Activity:
Leaving out every line before the one with "How do I perform: Open", write out the rest of the records below exactly.

Segment Start: Supplied records

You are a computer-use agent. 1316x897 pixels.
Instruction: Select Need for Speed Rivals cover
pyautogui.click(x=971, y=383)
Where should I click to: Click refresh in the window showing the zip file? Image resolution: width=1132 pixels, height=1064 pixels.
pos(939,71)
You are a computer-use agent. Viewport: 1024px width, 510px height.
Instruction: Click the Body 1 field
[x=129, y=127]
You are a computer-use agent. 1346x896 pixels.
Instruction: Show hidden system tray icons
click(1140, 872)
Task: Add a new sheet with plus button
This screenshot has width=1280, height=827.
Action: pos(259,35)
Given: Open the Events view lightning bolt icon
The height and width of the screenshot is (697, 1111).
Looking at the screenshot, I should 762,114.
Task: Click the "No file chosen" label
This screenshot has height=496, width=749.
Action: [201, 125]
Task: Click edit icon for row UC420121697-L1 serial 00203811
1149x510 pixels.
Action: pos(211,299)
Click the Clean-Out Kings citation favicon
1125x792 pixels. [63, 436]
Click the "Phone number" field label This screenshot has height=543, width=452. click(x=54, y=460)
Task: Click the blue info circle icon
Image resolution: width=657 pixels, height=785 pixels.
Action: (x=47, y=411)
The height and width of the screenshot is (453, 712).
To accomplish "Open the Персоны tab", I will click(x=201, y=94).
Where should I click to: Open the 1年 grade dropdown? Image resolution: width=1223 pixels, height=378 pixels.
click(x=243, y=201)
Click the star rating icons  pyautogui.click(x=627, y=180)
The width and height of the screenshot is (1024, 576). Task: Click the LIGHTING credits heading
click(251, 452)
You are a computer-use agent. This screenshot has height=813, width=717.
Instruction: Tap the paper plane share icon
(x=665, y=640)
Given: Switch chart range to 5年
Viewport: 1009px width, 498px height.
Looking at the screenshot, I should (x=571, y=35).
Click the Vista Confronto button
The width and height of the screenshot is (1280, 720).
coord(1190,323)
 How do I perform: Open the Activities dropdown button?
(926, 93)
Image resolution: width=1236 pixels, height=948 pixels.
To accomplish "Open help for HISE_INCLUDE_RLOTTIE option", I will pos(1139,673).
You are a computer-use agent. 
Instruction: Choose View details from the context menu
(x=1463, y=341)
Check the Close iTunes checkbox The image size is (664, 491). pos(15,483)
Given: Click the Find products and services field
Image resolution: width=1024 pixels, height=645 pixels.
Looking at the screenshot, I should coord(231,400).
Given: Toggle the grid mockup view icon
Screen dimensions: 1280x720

Segment End: Supplied records

Worked solution:
 How do I perform: Open the Activities dropdown button?
(926, 93)
Image resolution: width=1236 pixels, height=948 pixels.
To accomplish "Open help for HISE_INCLUDE_RLOTTIE option", I will pos(1139,673).
You are a computer-use agent. 
Instruction: Choose View details from the context menu
(x=1463, y=341)
Check the Close iTunes checkbox The image size is (664, 491). pos(15,483)
Given: Click the Find products and services field
Image resolution: width=1024 pixels, height=645 pixels.
Looking at the screenshot, I should coord(231,400).
Given: Toggle the grid mockup view icon
Screen dimensions: 1280x720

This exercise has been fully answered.